Text provided:
==*==
To: TobagoJack who wrote (101891)7/17/2013 9:59:58 AM
From: Hawkmoon  Read Replies (2) | Respond to of 218030
 
I heard there are serious financial troubles at Ordos..

I seem to recall you stated that all the mining activity was going to prove that endeavor to be prescient..

Doesn't seem to have occurred over the past several years..

Hawk



To: TobagoJack who wrote (101891)7/30/2013 4:04:02 PM
From: Snowshoe  Read Replies (3) | Respond to of 218030
 
Regarding China urbanization... >>If all works out over the next 25 years, the last would be seen as ... Warm-up<<

Andy Xie says the bursting China real estate bubble can be "contained". Oh where have I heard that before? How do you say TARP in Chinese? This scenario looks beyond the impending bust to a bright future for China... :o)
==*==
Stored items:
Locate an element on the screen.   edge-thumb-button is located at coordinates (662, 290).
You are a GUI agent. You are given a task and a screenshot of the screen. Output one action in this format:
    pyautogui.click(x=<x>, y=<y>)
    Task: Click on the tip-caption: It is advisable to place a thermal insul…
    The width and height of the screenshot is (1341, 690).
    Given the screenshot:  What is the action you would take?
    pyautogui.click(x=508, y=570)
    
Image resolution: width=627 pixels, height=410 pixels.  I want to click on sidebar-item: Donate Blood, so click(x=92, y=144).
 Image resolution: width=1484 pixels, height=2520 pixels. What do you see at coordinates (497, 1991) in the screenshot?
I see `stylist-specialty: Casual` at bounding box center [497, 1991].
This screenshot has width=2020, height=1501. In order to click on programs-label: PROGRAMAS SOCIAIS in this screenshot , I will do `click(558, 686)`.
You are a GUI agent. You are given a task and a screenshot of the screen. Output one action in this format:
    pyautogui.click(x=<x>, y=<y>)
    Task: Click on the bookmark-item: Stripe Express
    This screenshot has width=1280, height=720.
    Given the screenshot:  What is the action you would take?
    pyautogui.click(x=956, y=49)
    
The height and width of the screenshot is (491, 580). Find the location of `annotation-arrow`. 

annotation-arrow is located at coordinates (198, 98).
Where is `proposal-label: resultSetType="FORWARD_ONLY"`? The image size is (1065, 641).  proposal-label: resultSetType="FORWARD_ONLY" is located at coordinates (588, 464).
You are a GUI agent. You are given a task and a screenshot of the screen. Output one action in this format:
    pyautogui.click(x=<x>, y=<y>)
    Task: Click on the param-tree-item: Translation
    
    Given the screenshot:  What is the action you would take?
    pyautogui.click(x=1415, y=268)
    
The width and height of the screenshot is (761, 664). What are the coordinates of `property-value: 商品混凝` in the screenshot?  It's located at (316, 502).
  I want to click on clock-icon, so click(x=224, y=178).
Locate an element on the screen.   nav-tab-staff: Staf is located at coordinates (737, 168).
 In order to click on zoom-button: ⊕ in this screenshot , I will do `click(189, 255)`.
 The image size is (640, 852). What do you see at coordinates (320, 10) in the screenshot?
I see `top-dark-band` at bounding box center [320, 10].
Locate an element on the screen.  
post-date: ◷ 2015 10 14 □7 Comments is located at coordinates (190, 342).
==*==
Directions for this task: Can you copy the forum posts word for word, starting with "I seem to recall" and going on through "past several years.."? The rows have no connection to the forum posts.

Output of the exercise:
I seem to recall you stated that all the mining activity was going to prove that endeavor to be prescient..

Doesn't seem to have occurred over the past several years..